Personally, I consider stupidity to be a vice (and largely a choice), so I don't have much sympathy for people who fall for this sort of thing.
Seriously...what they where thinking?!?!
Browsers should have you choose a language and not allow sites in other languages (in the url) by default. You go in somewhere and say allow everything or populate a list of acceptable languages. It should at least give a popup.
DNS entries are ASCII. Punycode is a way to put unicode in ASCII in a way that is sort of mostly human readable. For an English speaker (AKA ASCII character users) always set your browser to display the raw punycode and not the unicode points. For the less technical but still English speaking you should be fine as long as you only visit sites with HTTPS. No reputable CA should be signing EV certs with punycode that looks like English words. Ones that do will quickly be removed from the browsers.
For the non-English, you're f#@ked. Seriously. This was a good awful idea. We are going to return to an English only internet because everything else will be untrustable.
I remember this was a big deal - what, 10 years ago. Various desktop browsers implemented features to make the real URL of websites more obvious and then a variety of TLDs were certified as not allowing such domain name spoofing.

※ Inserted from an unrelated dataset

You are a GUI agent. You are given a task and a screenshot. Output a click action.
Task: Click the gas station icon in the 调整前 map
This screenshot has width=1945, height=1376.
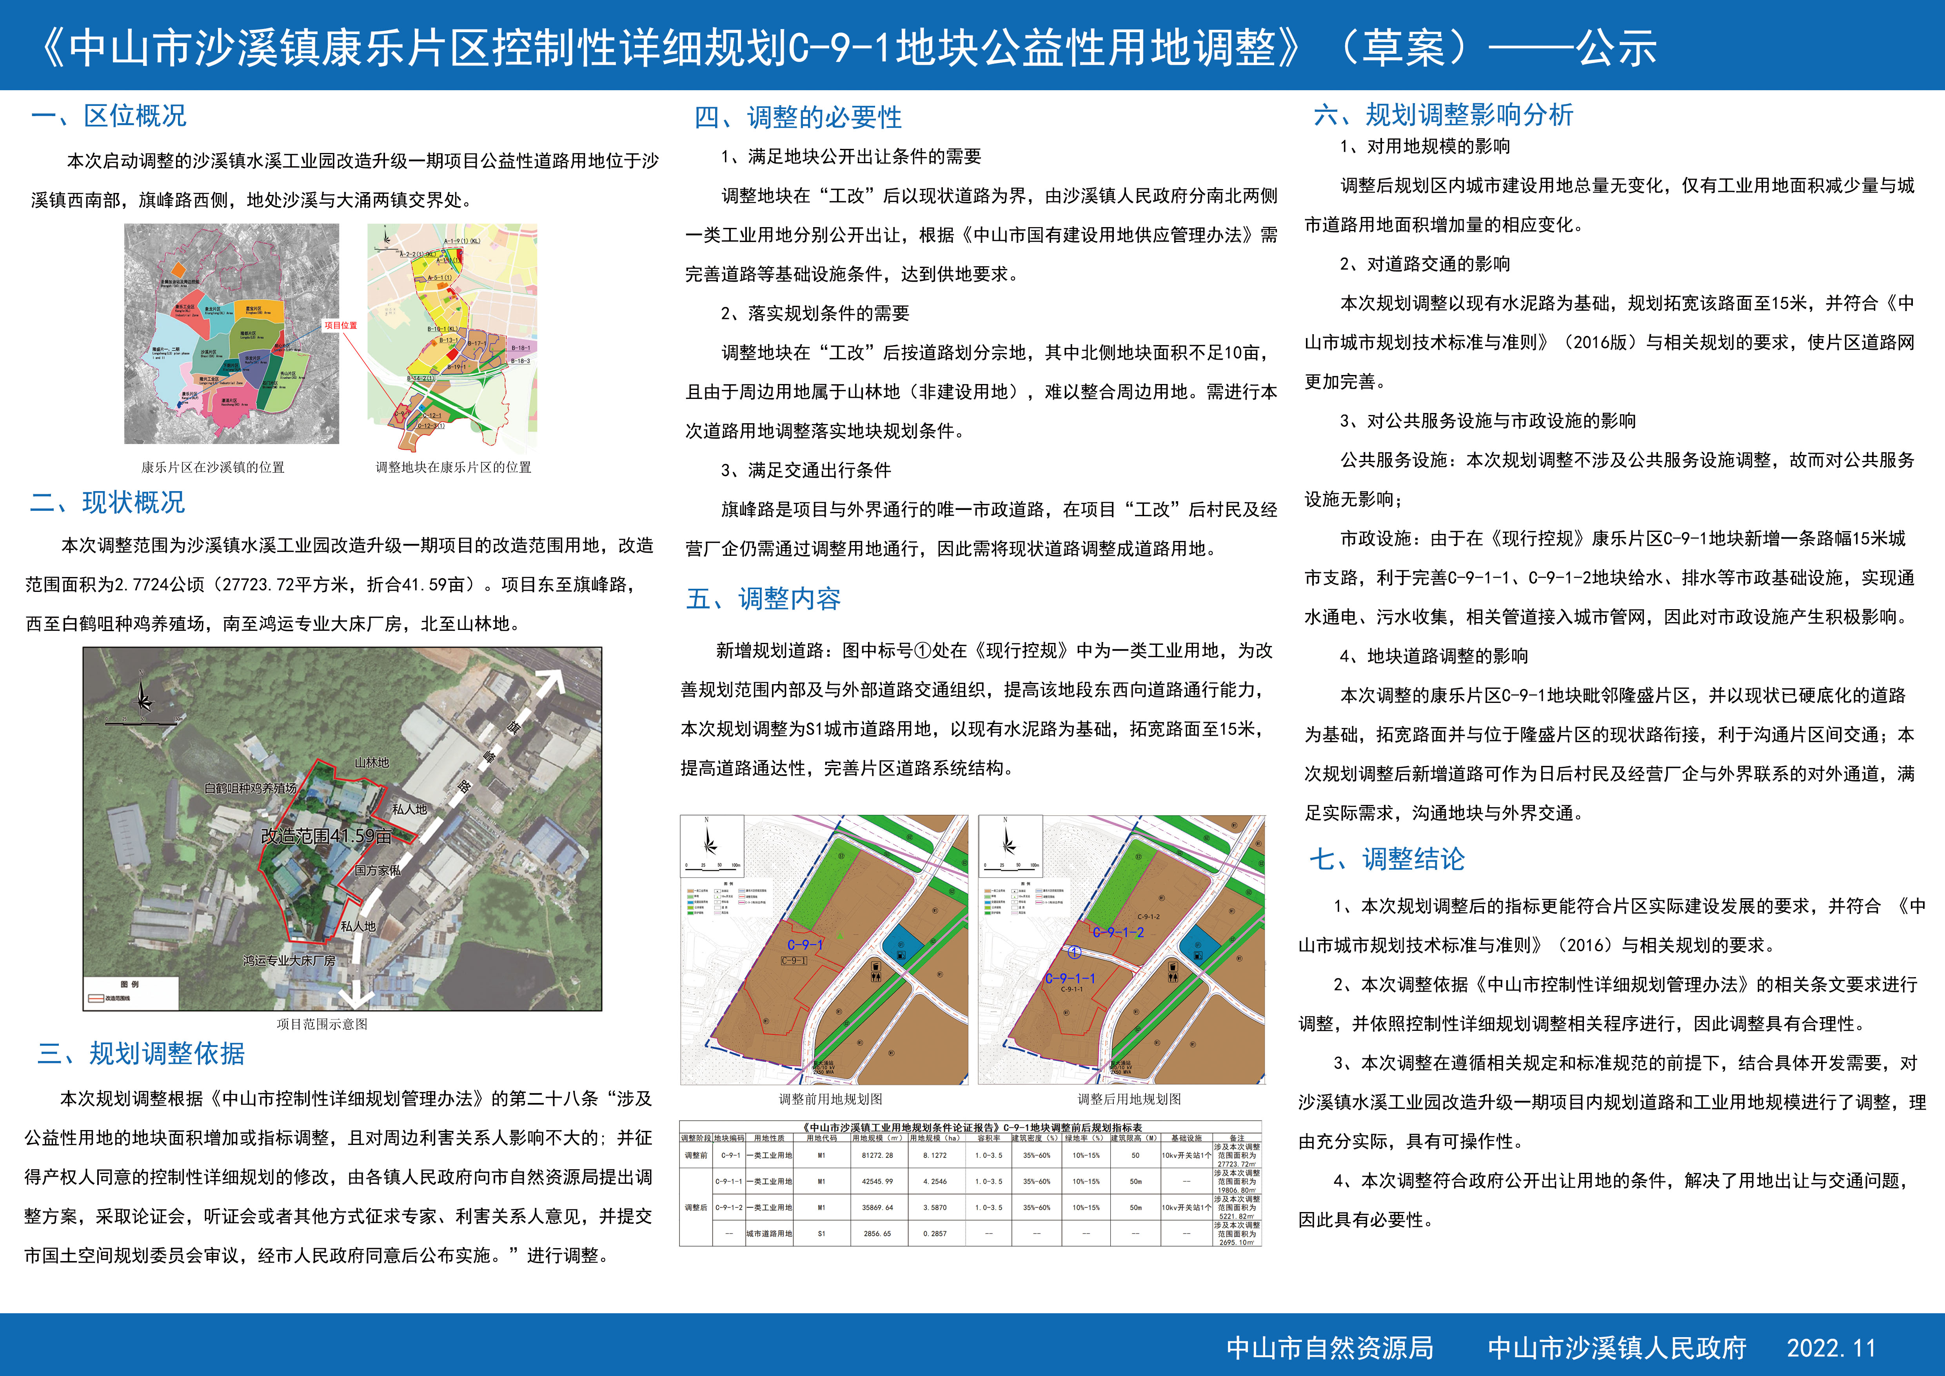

Everything old is new again, huh?
Never saw that coming.
Not at all.
"Nine times out of ten, starting a fire is not the best way to solve the problem." - my wife
in firefox's about:config page
set network.IDN_show_punycode to true
to force firefox always use the punycode, e.g:
https://www.xn--80ak6aa92e.com...
good write-up here (where the above example, which looks like 'www.apple.com' comes from):
https://www.xudongz.com/blog/2...
Give an option to disable the display of IDN's. Instead display the "Punycode" translation of the name.
Better yet, default that for English and any other language that doesn't require non-ascii characters.
I can understand the logic behind adding support for characters that weren't necessarily a priority back when the internet was a DARPA and some mostly anglophome universities project; but are there any non-scam/amusing novelty use cases for mixed alphabet domain names?
I ask in sincere curiosity. With the possible exception of non-latin alphabets used alongsiide hindu-arabic numerals; I can't think of any situations where a human natural language is written such that it would use domain nes that are a mixture of multiple alphabets from a Unicode perspective(and, if there were such a language, it would arguably be on Unicode to fix that by assigning the necessary codepoints to the alphabet currently being cobbled together out of several: since Unicode is about glyphs rather than fonts the fact that the same symbol is used doesn't make it the same thing for Unicode purposes, as with all the Greek letters that get one codepoint as mathematical symbols and another as Greek letters, or the visually identical overlaps between Latin and Cyrillic that get coded as completely distinct things because they are.); but what I don't know about linguistics and contemporary natural language usage is very much not an impressive arguement.
Are there any legitimate/expected use cases; or should a domain name cobbled together from multiple alphabets be treated as deeply suspicious in essentially all cases?